The findings of the current research indicated no significant differences between the intervention and placebo groups in terms of clinical outcomes, including nosocomial infections, number of ventilator dependency days, ICU mortality, and 28-day mortality. To date, no other randomized or non-randomized clinical trial has evaluated the effects of high-dose selenium supplementation on clinical outcomes in critically ill children. In the CRISIS study, low-dose selenium supplementation (40 μg/d in children aged 1 - 3 years, 100 μg/d in children aged 3 - 5 years, 200 μg/d in children aged 5 - 12 years, and 400 μg/d in children aged > 12 years) was administered as a cocktail containing selenium, zinc, glutamine, and metoclopramide to 293 critically ill children, and no improvement was observed in their clinical outcomes.
According to a meta-analysis conducted by Zhao et al. (2019), the efficacy of high-dose selenium supplementation was assessed in the adult patients admitted to ICUs, which had no significant effects on the incidence of infections, number of ventilator dependency days, and 28-day mortality. However, the mentioned study indicated that selenium could reduce the length of hospital stay and total mortality. It is notable that the study by Zhao et al. was mainly focused on the need for more precise randomized clinical trials in order to address various clinical questions (20). Another meta-analysis in this regard was conducted by Manzanares et al. (2016), and selenium efficacy was not confirmed in the mentioned clinical outcomes (27), which may be due to the differences in the inclusion criteria of these studies.

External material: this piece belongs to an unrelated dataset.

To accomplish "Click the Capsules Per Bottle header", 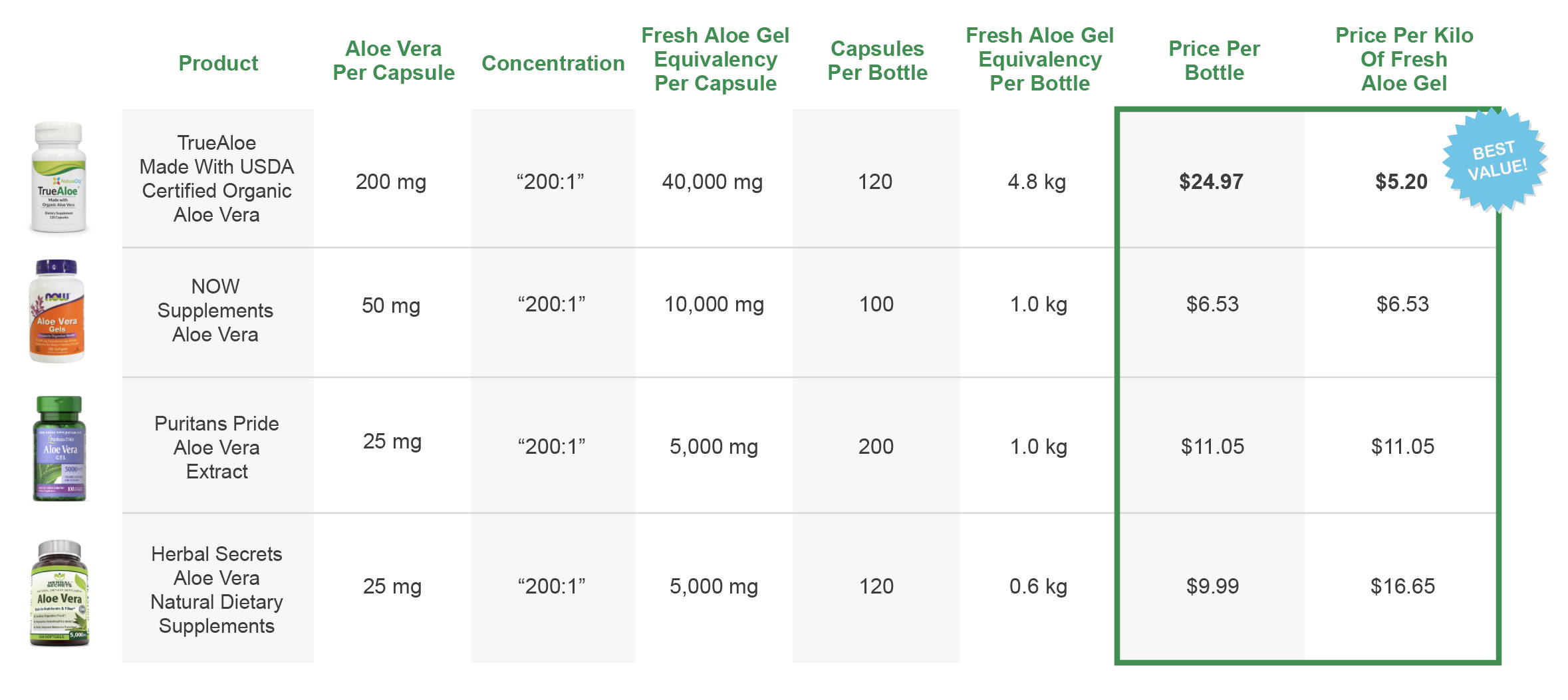I will 877,61.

Although studies regarding acute stress in adults have confirmed the safety and efficacy of approximate selenium doses of 15 - 25 micrograms per kilogram of the body weight in the acute phase (1,000 - 1,600 μg/d), the findings regarding higher and lower doses of this element have not shown efficacy in the improvement of clinical outcomes, and the higher doses (2,000 μg/d) have mainly been associated with increased mortality due to the possible prooxidant effects (26). The results of the present study indicated the insufficient dose provided to the critically ill children to have the minimum serum selenium level for proper function in the acute phase of stress.

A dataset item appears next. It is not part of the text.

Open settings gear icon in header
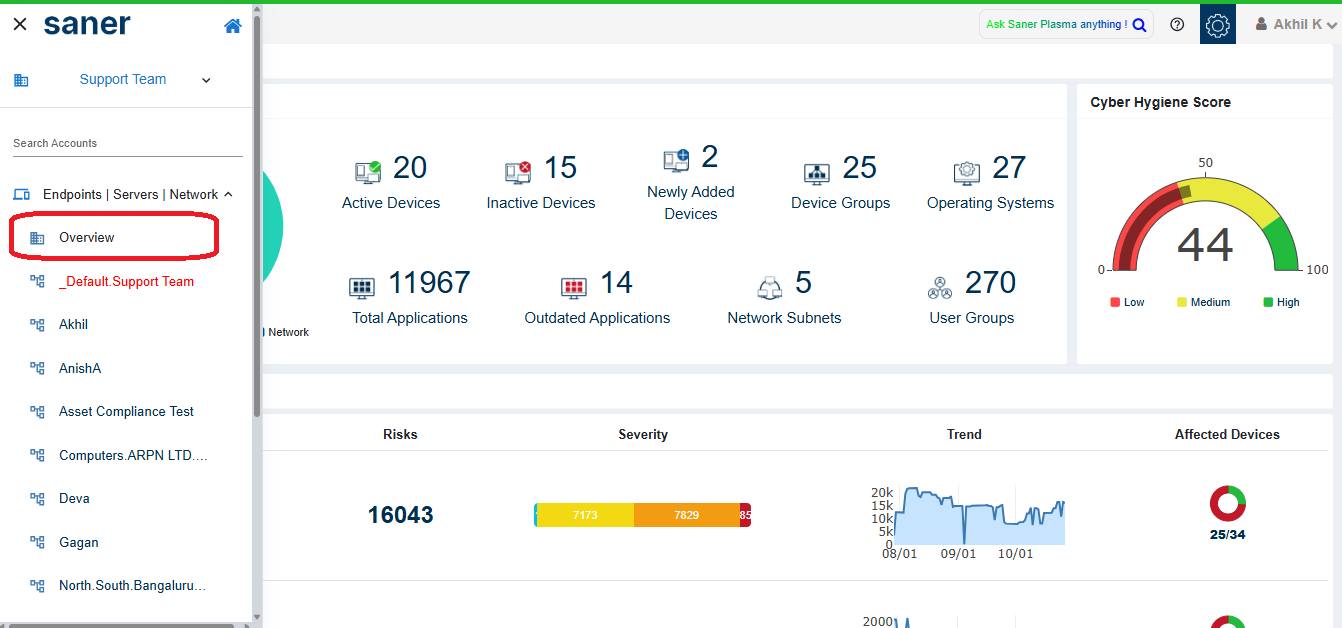1342x628 pixels. [1217, 25]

Some of the limitations of the current research were the impossibility of conducting a double-blind clinical trial and examination of serum selenium in all the measurements to evaluate the selenium status in the patients due to the invasive nature of tissue biopsy and no evaluation of oxidant and antioxidant enzymes (e.g., malondialdehyde) and total antioxidant capacity separately.
5.1. Conclusion
According to the results, selenium supplementation in the critically ill children in the acute phase of stress caused by major GI surgeries at the daily dose of 20 micrograms per kilogram of the body weight could significantly increase the serum selenium levels. However, the supplementation of higher doses is recommended as the increased selenium levels were insufficient in terms of effect. In addition, the increased serum selenium levels could not promote selenium antioxidant function, while the administered dose reduced inflammatory markers. In conclusion, it is suggested that more clinical trials be conducted to determine the proper dose and accurate indications of selenium supplementations for achieving adequate selenium function in critically ill children.